The assessment of damages is subject to the “ceiling” on damages in defamation cases – which the the Judge suggests is now £256,000 ([26]) – although he noted that it was recently stated to be £230-240,000 in Al-Amoudi v Kifle [2011] EWHC 2037 (QB).

In other words, it might be thought that the most serious libels published to millions of people, requiring clear vindication and causing substantial distress should attract awards at the top of the scale and awards should then be scaled down accordingly.

In the KC case, the libel was very serious, however, there were powerful considerations in favour of a lower award at the first stage:

  • Most importantly, the claimant was not named and so the number of publishees who identified him as the subject of the libel was small.  Most of these would have known him personally and would probably have known that the allegations were untrue.  In other words, the actual damage to reputation would not have been extensive.
  • The need for vindication would been reduced both by the small number of publishees and the fact that an apology was made an early stage.
  • Although the libel was plainly distressing the distress would be less because of the small number of publishees.
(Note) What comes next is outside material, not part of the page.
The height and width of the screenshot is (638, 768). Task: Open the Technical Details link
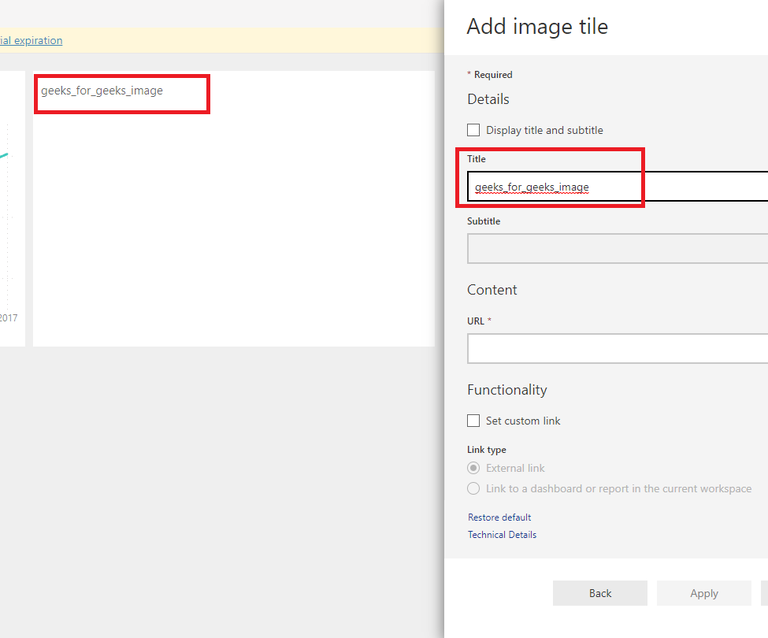tap(502, 535)
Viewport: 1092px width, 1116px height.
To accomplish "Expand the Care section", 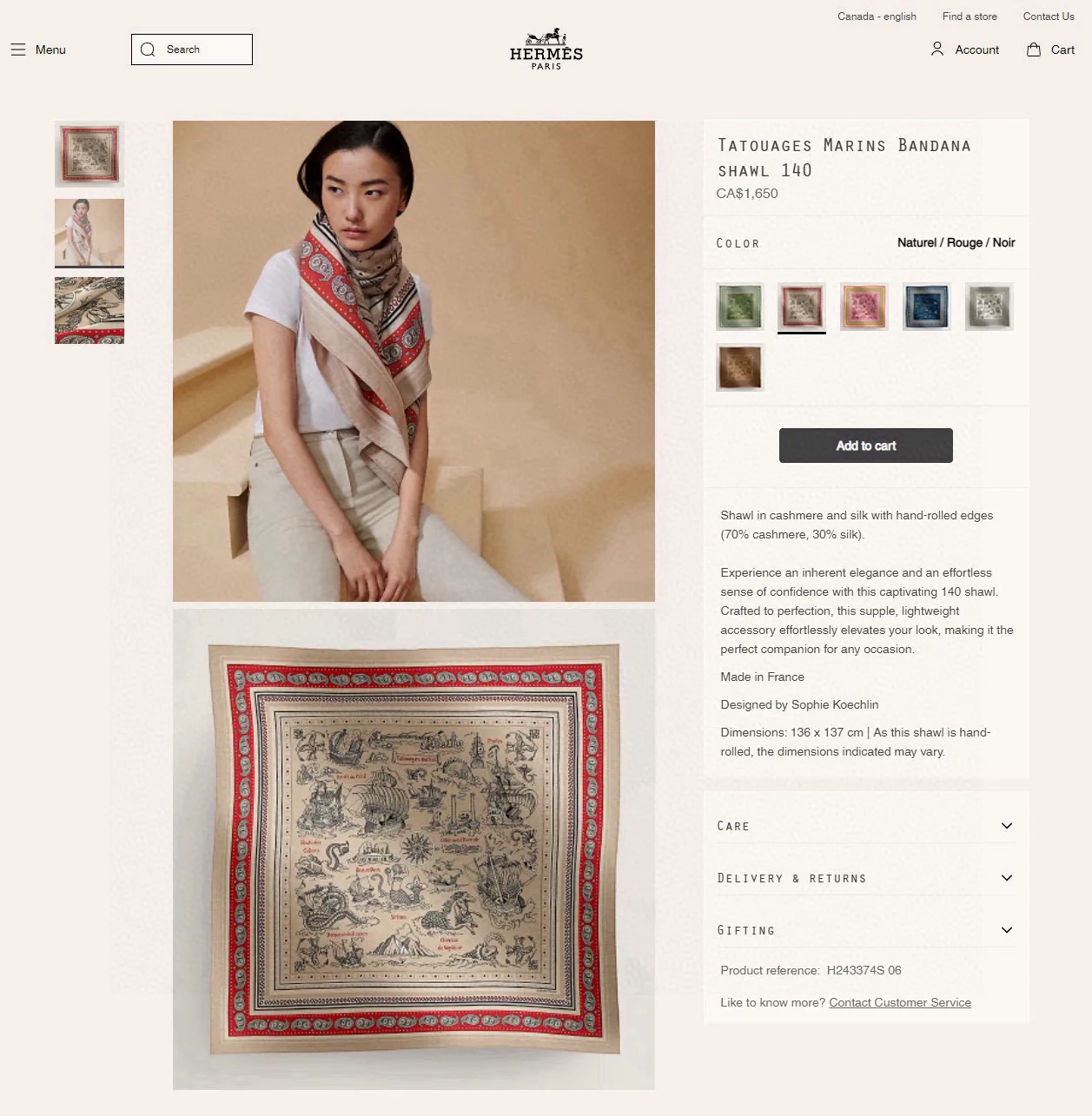I will coord(866,826).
In these circumstances the Judge’s “starting point” of £150,000 seems to be very high.   The point can be tested by asking what the appropriate figure would have been if the claimant had been named and the libel published to the 1.2 million readers of the “People”.  In such a case a starting point of, say, £250,000 might have been appropriate.   It might be thought that the fact that the damaging publication was made to only a small number of people merited a much more substantial reduction.

It is interesting that a similar issue as to the proper level of damages in respect of a very restricted publication arose in the recent Cairns v Modi case ([2012] EWHC 756 (QB)) where the same judge awarded £90,000 in respect of publication to 65 individuals.

We await an appeal in the KC case with interest.